=== Data for analysis ===
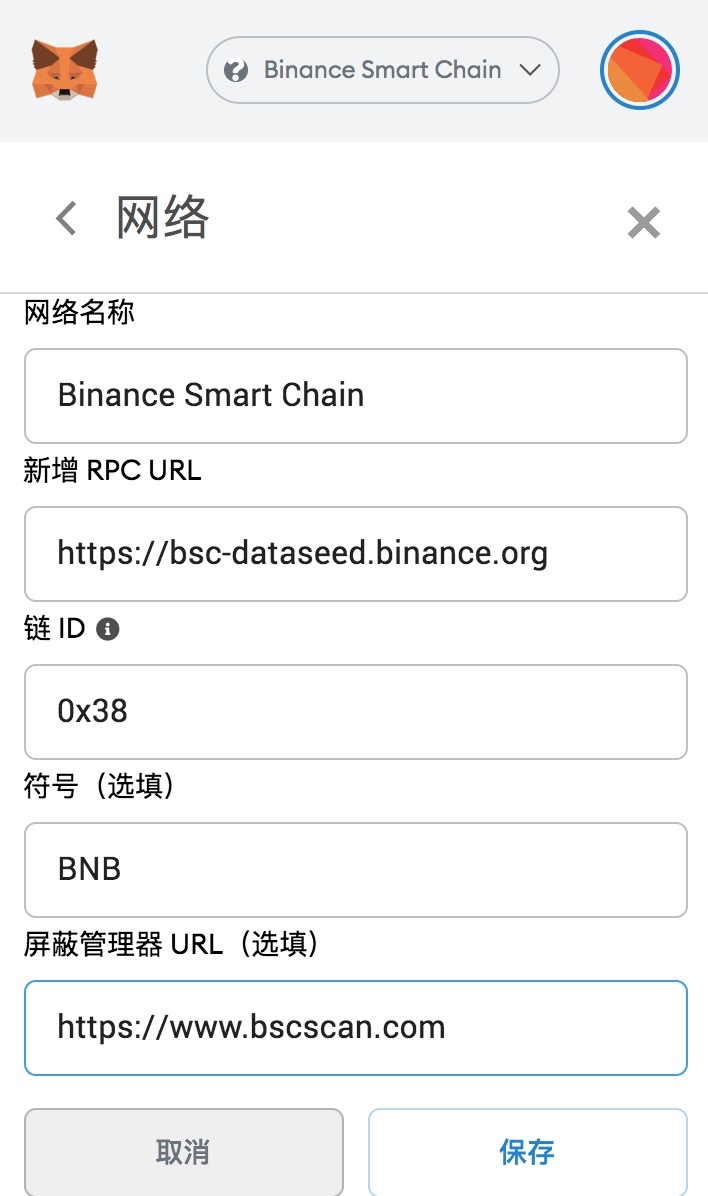The image size is (708, 1196).
Task: Open the account avatar menu
Action: click(x=640, y=71)
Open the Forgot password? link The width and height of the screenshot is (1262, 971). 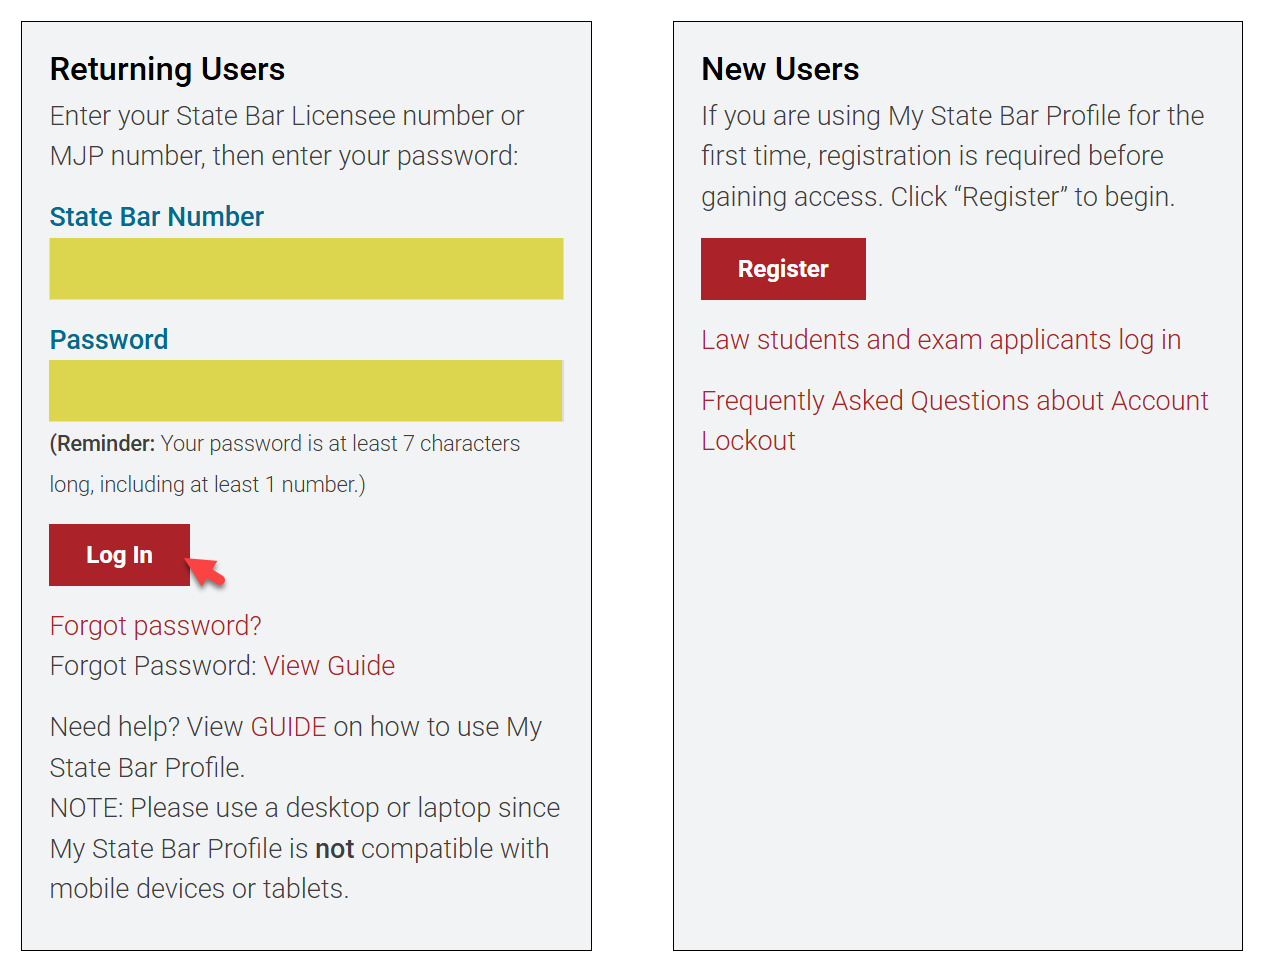pyautogui.click(x=155, y=626)
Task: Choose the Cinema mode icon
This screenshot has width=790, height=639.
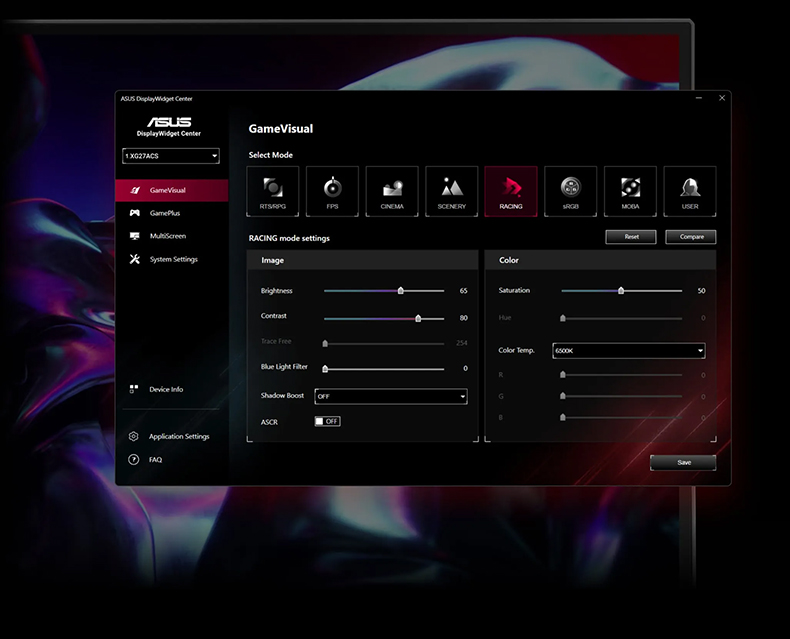Action: coord(392,190)
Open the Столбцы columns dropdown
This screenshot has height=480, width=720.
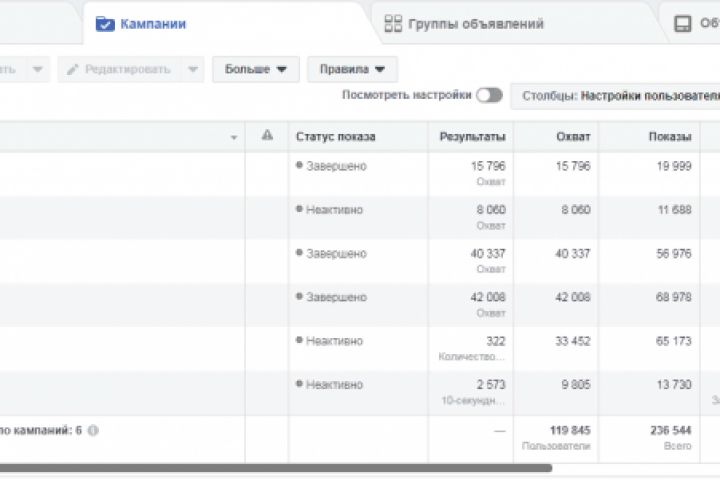click(x=615, y=96)
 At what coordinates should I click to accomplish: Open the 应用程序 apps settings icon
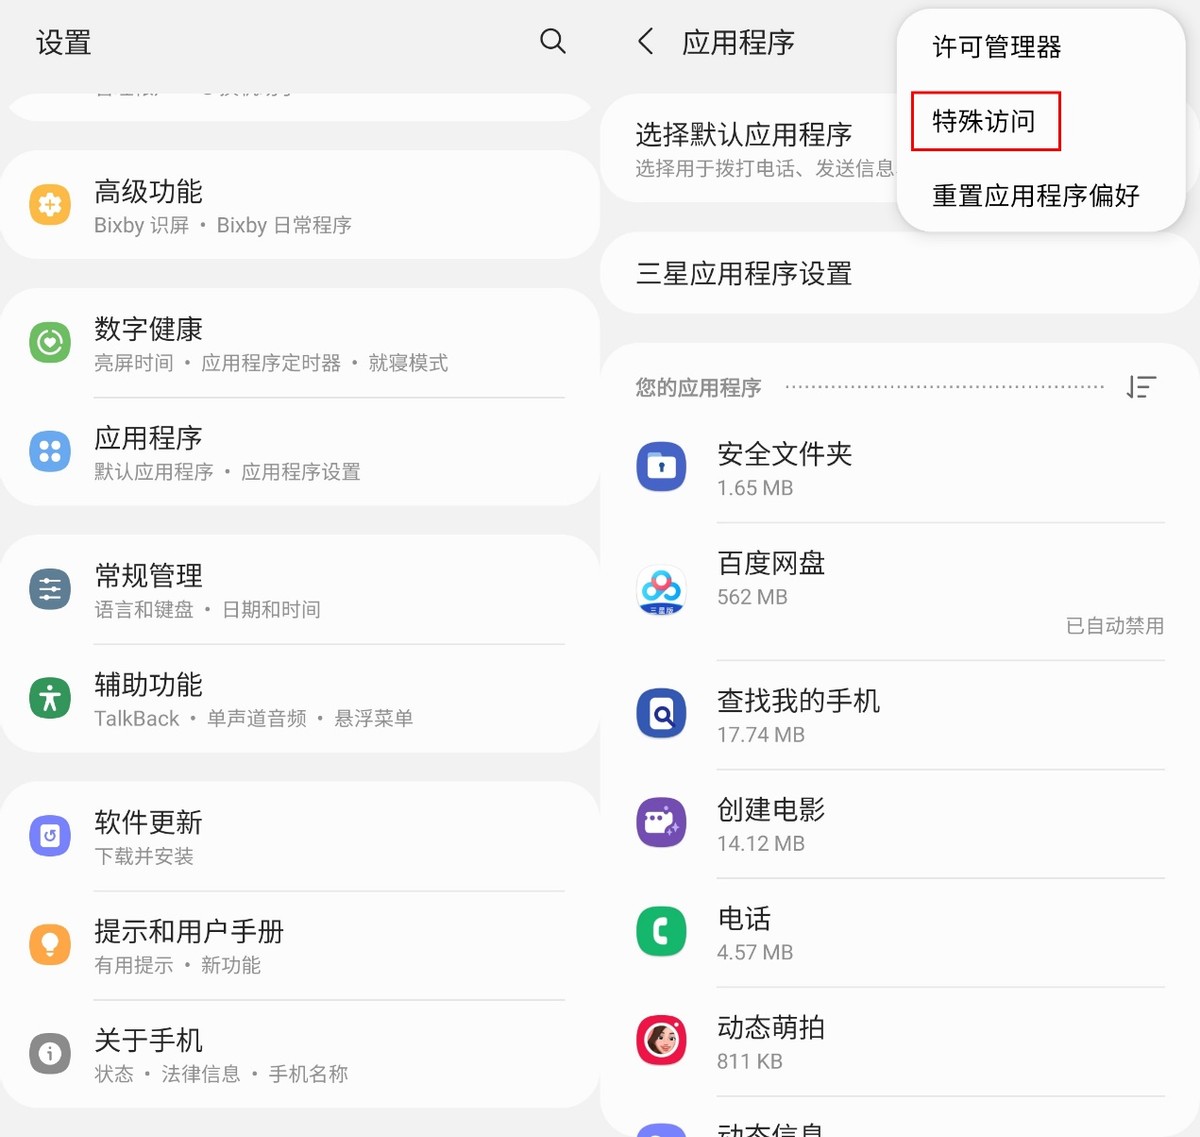50,451

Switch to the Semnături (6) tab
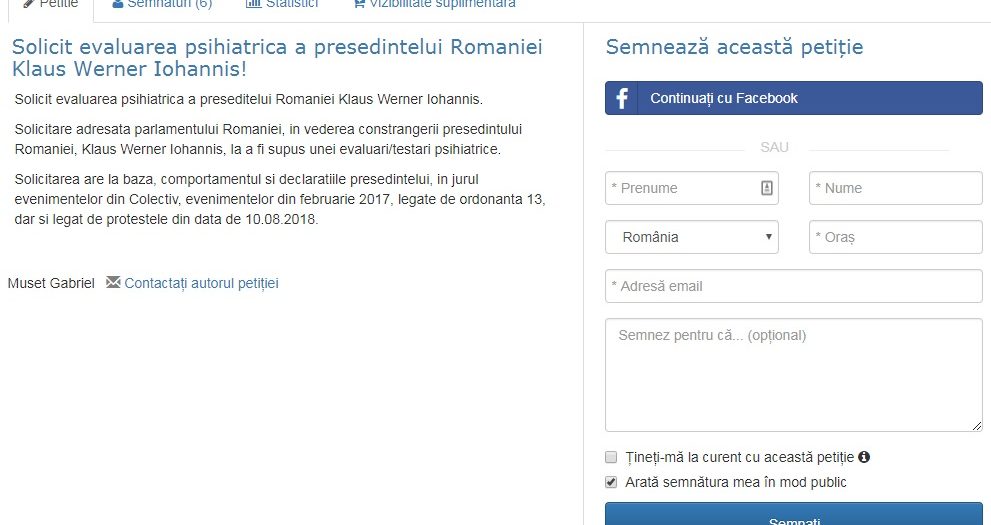[162, 4]
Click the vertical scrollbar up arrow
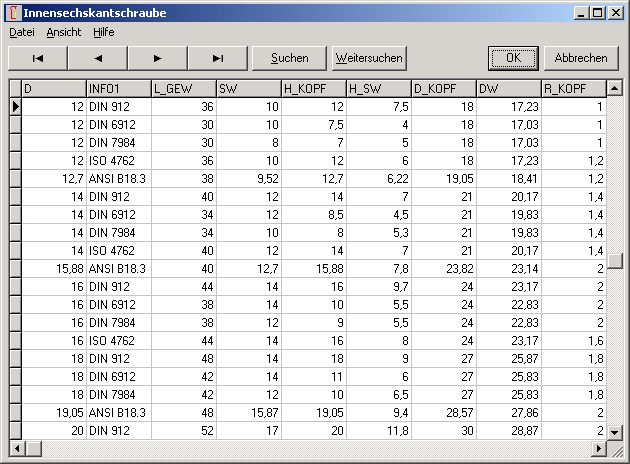Viewport: 630px width, 464px height. click(x=616, y=88)
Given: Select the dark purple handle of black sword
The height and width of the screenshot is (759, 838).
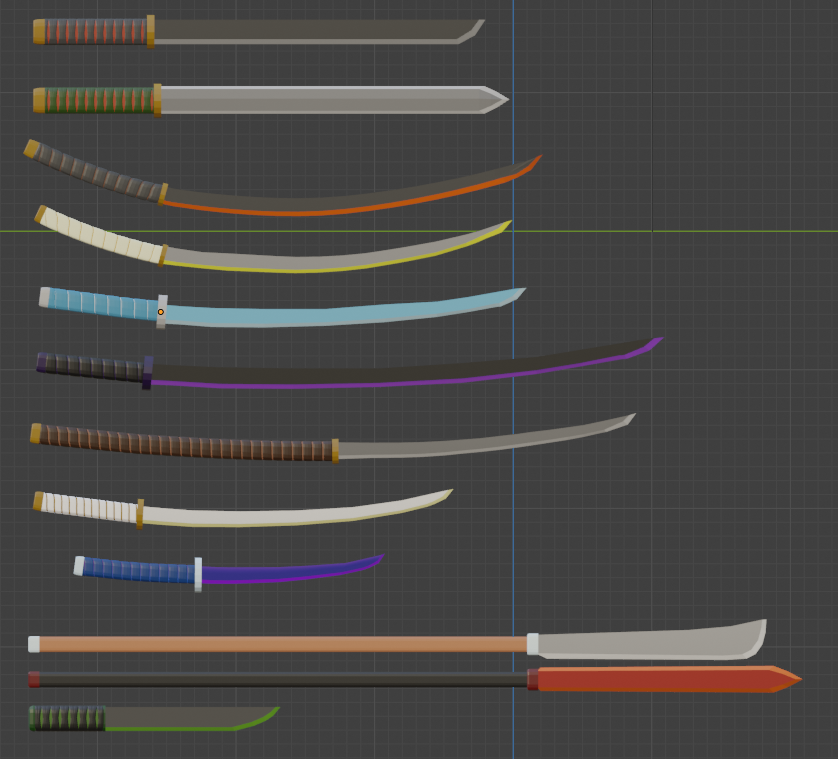Looking at the screenshot, I should point(92,367).
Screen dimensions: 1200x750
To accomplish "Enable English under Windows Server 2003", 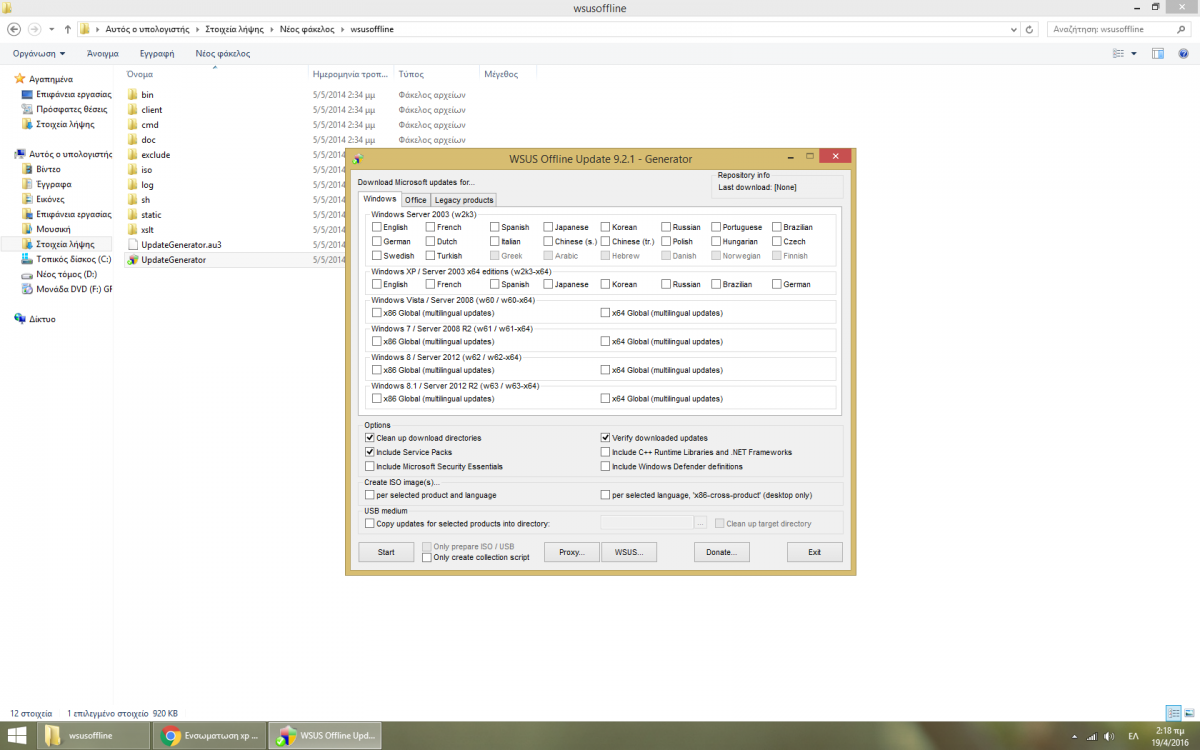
===
• **Brief**
From the line containing "At what coordinates" to the end of the data above, give those lines again verbatim, with both endpoints included and no images.

• **Output for this task**
 At what coordinates should I click to accomplish: Open the 应用程序 apps settings icon
50,451

Switch to the Semnături (6) tab
[162, 4]
Click the vertical scrollbar up arrow
Viewport: 630px width, 464px height. click(x=616, y=88)
Given: Select the dark purple handle of black sword
The height and width of the screenshot is (759, 838).
Looking at the screenshot, I should point(92,367).
Screen dimensions: 1200x750
To accomplish "Enable English under Windows Server 2003", 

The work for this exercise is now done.